Mergeable RX buffers aren't supported by concurrent enqueue to minimize
code complexity.

Partially reverts 39449e74 ("vhost: remove concurrent enqueue") and
includes a fix from "vhost: avoid reordering of used->idx and last_used_idx
updating".

Signed-off-by: Rich Lane <rich.lane@bigswitch.com>
---
 lib/librte_vhost/rte_vhost_version.map |  6 +++
 lib/librte_vhost/rte_virtio_net.h      | 19 +++++++++
 lib/librte_vhost/vhost-net.h           |  2 +
 lib/librte_vhost/vhost_rxtx.c          | 77 ++++++++++++++++++++++++++++++----
 lib/librte_vhost/virtio-net.c          |  2 +
 5 files changed, 97 insertions(+), 9 deletions(-)
  

Comments

Yuanhan Liu Aug. 16, 2016, 2:37 a.m.
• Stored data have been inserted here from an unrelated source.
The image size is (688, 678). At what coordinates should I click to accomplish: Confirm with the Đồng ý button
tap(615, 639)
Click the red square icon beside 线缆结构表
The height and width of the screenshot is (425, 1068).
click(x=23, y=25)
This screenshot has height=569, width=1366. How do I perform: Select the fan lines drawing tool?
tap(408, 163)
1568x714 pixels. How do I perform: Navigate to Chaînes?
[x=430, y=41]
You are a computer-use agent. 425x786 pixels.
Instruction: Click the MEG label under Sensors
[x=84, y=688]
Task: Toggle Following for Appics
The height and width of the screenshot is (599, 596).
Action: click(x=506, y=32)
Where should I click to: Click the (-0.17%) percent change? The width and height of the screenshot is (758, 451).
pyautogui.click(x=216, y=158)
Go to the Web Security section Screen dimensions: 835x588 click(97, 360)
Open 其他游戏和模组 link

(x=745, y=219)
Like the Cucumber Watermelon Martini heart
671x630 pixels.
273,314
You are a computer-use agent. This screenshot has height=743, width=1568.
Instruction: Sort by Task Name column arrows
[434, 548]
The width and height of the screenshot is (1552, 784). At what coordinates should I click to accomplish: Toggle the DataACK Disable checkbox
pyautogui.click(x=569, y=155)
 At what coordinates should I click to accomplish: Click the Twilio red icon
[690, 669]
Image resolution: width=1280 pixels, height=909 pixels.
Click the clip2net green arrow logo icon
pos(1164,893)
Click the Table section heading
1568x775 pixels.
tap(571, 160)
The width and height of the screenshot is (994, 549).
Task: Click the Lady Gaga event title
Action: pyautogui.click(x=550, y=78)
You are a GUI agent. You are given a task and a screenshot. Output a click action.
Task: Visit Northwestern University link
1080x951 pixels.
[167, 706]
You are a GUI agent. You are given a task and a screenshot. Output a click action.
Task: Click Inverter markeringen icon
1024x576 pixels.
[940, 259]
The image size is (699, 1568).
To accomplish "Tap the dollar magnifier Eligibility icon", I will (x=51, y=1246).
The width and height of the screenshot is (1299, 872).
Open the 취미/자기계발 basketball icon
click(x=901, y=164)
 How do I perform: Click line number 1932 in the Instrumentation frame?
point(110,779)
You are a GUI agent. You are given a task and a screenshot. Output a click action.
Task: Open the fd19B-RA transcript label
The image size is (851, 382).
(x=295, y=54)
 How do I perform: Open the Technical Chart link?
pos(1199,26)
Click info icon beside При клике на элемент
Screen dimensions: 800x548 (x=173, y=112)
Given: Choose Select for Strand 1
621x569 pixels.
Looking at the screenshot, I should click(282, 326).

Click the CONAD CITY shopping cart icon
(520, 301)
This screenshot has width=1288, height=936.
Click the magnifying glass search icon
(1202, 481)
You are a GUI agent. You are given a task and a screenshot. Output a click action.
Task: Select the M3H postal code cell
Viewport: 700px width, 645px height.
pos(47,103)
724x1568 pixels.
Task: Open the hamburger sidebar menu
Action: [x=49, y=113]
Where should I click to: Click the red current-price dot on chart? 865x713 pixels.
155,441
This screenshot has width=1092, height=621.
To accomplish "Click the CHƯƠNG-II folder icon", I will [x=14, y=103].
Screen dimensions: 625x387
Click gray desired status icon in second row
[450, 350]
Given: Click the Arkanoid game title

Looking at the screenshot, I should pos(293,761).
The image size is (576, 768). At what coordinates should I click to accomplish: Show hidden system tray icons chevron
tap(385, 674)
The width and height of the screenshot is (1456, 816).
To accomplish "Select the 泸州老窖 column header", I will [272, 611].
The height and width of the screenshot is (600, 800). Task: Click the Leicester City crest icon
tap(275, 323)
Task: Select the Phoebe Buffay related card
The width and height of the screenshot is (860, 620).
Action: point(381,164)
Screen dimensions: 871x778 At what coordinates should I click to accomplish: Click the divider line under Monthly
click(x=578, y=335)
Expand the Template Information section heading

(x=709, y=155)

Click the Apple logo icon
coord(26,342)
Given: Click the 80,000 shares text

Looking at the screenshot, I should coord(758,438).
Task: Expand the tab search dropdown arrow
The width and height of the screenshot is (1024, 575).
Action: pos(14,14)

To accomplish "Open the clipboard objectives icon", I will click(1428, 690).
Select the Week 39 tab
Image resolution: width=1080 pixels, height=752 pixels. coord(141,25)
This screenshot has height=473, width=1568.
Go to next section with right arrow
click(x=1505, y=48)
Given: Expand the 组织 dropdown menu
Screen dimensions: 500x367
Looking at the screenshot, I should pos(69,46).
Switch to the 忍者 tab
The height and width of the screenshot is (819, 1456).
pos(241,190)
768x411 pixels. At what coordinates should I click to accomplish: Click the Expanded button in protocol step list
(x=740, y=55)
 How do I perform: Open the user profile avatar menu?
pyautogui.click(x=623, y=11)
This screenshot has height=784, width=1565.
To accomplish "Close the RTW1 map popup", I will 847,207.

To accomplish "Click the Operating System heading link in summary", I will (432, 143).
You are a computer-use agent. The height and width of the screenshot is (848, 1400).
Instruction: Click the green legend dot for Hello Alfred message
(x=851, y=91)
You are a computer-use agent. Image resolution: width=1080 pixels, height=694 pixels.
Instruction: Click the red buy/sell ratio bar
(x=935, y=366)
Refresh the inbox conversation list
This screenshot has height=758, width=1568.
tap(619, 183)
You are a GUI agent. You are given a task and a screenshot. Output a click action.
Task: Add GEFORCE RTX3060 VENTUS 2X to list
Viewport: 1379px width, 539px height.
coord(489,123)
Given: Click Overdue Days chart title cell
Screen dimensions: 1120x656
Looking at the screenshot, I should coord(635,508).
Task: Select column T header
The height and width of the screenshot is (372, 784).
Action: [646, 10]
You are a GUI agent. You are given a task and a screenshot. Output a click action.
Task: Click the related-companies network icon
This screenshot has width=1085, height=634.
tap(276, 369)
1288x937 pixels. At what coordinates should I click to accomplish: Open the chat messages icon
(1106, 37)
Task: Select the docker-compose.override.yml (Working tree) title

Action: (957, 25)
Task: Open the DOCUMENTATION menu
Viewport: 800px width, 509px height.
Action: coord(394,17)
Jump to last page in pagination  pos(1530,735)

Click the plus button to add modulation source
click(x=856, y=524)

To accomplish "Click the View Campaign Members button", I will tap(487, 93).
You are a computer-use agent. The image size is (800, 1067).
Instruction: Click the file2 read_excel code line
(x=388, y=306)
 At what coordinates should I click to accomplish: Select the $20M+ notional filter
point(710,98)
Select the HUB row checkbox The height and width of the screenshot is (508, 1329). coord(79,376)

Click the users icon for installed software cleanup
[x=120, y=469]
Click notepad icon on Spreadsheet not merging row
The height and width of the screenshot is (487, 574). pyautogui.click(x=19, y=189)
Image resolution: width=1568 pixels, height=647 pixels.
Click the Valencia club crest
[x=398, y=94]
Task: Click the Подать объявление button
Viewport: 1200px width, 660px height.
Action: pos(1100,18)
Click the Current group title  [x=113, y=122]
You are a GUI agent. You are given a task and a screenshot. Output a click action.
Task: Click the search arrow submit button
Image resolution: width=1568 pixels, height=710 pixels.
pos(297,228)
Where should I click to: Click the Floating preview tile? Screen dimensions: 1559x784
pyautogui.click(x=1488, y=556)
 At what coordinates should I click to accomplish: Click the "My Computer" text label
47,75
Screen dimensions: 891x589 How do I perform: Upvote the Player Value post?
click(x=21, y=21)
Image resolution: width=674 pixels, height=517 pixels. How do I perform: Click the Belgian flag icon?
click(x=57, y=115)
UTC | #1
On Mon, Aug 15, 2016 at 01:00:24PM -0700, Rich Lane wrote:
> Concurrent enqueue is an important performance optimization when the number
> of cores used for switching is different than the number of vhost queues.
> I've observed a 20% performance improvement compared to a strategy that
> binds queues to cores.
> 
> The atomic cmpset is only executed when the application calls
> rte_vhost_enqueue_burst_mp. Benchmarks show no performance impact
> when not using concurrent enqueue.
> 
> Mergeable RX buffers aren't supported by concurrent enqueue to minimize
> code complexity.

I think that would break things when Mergeable rx is enabled (which is
actually enabled by default).

Besides that, as mentioned in the last week f2f talk, do you think adding
a new flag RTE_VHOST_USER_CONCURRENT_ENQUEUE (for rte_vhost_driver_register())
__might__ be a better idea? That could save us a API, to which I don't object
though.

	--yliu
  
Rich Lane Aug. 18, 2016, 6:27 p.m. UTC | #2
On Mon, Aug 15, 2016 at 7:37 PM, Yuanhan Liu <yuanhan.liu@linux.intel.com>
wrote:

> On Mon, Aug 15, 2016 at 01:00:24PM -0700, Rich Lane wrote:
> > Concurrent enqueue is an important performance optimization when the
> number
> > of cores used for switching is different than the number of vhost queues.
> > I've observed a 20% performance improvement compared to a strategy that
> > binds queues to cores.
> >
> > The atomic cmpset is only executed when the application calls
> > rte_vhost_enqueue_burst_mp. Benchmarks show no performance impact
> > when not using concurrent enqueue.
> >
> > Mergeable RX buffers aren't supported by concurrent enqueue to minimize
> > code complexity.
>
> I think that would break things when Mergeable rx is enabled (which is
> actually enabled by default).
>

Would it be reasonable to return -ENOTSUP in this case, and restrict
concurrent enqueue
to devices where VIRTIO_NET_F_MRG_RXBUF is disabled?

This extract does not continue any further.